Self-taught Projects
Linux Workstation (Bazzite)
A personal PC has been running on Bazzite since early February 2026, following a migration from Windows with targeted system and tooling customizations.
What's Actually Set Up
- RTX 5080 supported out-of-the-box by Bazzite. No rituals required.
- PipeWire filter chains configured for 7.1 surround sound using the OpenAL default preset.
- Built a custom FFmpeg with the latest upstream version and full codec/feature support.
- Compiled PyTorch from source to enable CUDA 13 support.
- Integrated the SageAttention module using Triton backend for improving performance on transformer models.
Why Migrate?
- Hardware utilization and performance
Ongoing use of Ubuntu on a secondary work laptop since 2023 showed measurable gains in battery life, performance consistency, and system-level customization.
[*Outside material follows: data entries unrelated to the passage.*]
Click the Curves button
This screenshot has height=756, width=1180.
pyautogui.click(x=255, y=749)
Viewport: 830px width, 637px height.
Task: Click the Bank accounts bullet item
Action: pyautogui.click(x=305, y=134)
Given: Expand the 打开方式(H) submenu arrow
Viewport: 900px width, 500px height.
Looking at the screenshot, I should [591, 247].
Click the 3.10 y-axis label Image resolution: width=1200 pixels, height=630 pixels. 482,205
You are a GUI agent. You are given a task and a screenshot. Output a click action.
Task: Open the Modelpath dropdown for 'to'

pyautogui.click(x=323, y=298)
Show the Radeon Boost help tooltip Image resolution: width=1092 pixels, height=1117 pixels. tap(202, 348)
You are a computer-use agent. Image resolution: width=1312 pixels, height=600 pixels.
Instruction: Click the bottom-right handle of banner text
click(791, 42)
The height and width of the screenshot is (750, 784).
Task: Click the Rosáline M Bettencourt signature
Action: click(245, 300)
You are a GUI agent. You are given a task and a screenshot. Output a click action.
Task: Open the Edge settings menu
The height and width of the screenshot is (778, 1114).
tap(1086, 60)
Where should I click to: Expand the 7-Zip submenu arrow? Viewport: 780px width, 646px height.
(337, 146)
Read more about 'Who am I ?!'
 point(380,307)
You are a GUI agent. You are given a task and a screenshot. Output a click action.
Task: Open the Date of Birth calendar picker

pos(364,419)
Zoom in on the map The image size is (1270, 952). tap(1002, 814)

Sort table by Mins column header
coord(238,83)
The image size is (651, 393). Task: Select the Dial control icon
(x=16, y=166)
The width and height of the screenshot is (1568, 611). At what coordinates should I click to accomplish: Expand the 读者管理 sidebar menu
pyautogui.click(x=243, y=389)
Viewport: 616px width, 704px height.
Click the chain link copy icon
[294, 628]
That evidence made the primary workstation an obvious next candidate. - Vendor lock-in from Windows-only software
Core functionality is routinely gated behind proprietary, subscription-based tooling. A notable example is Beyerdynamic Immerse charging annually for 7.1 virtual surround. Windows-side workarounds lean on OSS layers like HeSuVi, while Bazzite treats this as a first-class feature via PipeWire, includingujust setup-virtual-surround.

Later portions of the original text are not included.